→ **Given instruction**
Reproduce the material below word for word, keeping every line in its original order.

— begin Recorded information —

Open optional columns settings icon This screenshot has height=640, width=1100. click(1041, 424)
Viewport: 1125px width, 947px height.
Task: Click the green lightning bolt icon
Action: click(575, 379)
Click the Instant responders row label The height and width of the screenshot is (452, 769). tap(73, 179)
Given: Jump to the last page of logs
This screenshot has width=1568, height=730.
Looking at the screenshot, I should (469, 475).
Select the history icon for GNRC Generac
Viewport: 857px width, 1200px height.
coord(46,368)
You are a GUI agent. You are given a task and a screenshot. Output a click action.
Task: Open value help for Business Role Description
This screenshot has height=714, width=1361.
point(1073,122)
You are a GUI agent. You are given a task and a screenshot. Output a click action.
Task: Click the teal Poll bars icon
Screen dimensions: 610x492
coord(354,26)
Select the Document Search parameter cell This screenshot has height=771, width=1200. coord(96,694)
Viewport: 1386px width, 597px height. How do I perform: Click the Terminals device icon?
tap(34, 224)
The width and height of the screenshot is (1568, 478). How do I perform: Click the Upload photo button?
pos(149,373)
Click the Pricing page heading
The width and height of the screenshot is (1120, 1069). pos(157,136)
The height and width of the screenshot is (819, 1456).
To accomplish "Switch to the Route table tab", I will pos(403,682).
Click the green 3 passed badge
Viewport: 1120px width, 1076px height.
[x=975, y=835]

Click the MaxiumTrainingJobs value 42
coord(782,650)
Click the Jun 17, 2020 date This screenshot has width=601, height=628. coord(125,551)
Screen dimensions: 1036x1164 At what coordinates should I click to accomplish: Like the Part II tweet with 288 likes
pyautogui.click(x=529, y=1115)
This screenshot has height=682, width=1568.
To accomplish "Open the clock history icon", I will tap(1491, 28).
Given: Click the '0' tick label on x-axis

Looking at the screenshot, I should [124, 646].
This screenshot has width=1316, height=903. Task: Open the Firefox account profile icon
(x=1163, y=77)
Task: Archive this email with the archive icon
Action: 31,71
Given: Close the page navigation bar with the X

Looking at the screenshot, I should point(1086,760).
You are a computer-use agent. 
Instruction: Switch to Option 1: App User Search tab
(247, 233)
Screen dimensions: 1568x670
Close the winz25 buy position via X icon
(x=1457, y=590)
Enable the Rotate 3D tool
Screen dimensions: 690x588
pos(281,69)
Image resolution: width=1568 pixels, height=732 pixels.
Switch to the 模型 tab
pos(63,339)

— end Recorded information —

→ **Expected output**
Open optional columns settings icon This screenshot has height=640, width=1100. click(1041, 424)
Viewport: 1125px width, 947px height.
Task: Click the green lightning bolt icon
Action: click(575, 379)
Click the Instant responders row label The height and width of the screenshot is (452, 769). tap(73, 179)
Given: Jump to the last page of logs
This screenshot has width=1568, height=730.
Looking at the screenshot, I should (469, 475).
Select the history icon for GNRC Generac
Viewport: 857px width, 1200px height.
coord(46,368)
You are a GUI agent. You are given a task and a screenshot. Output a click action.
Task: Open value help for Business Role Description
This screenshot has height=714, width=1361.
point(1073,122)
You are a GUI agent. You are given a task and a screenshot. Output a click action.
Task: Click the teal Poll bars icon
Screen dimensions: 610x492
coord(354,26)
Select the Document Search parameter cell This screenshot has height=771, width=1200. coord(96,694)
Viewport: 1386px width, 597px height. How do I perform: Click the Terminals device icon?
tap(34, 224)
The width and height of the screenshot is (1568, 478). How do I perform: Click the Upload photo button?
pos(149,373)
Click the Pricing page heading
The width and height of the screenshot is (1120, 1069). pos(157,136)
The height and width of the screenshot is (819, 1456).
To accomplish "Switch to the Route table tab", I will pos(403,682).
Click the green 3 passed badge
Viewport: 1120px width, 1076px height.
[x=975, y=835]

Click the MaxiumTrainingJobs value 42
coord(782,650)
Click the Jun 17, 2020 date This screenshot has width=601, height=628. coord(125,551)
Screen dimensions: 1036x1164 At what coordinates should I click to accomplish: Like the Part II tweet with 288 likes
pyautogui.click(x=529, y=1115)
This screenshot has height=682, width=1568.
To accomplish "Open the clock history icon", I will tap(1491, 28).
Given: Click the '0' tick label on x-axis

Looking at the screenshot, I should [124, 646].
This screenshot has width=1316, height=903. Task: Open the Firefox account profile icon
(x=1163, y=77)
Task: Archive this email with the archive icon
Action: 31,71
Given: Close the page navigation bar with the X

Looking at the screenshot, I should point(1086,760).
You are a computer-use agent. 
Instruction: Switch to Option 1: App User Search tab
(247, 233)
Screen dimensions: 1568x670
Close the winz25 buy position via X icon
(x=1457, y=590)
Enable the Rotate 3D tool
Screen dimensions: 690x588
pos(281,69)
Image resolution: width=1568 pixels, height=732 pixels.
Switch to the 模型 tab
pos(63,339)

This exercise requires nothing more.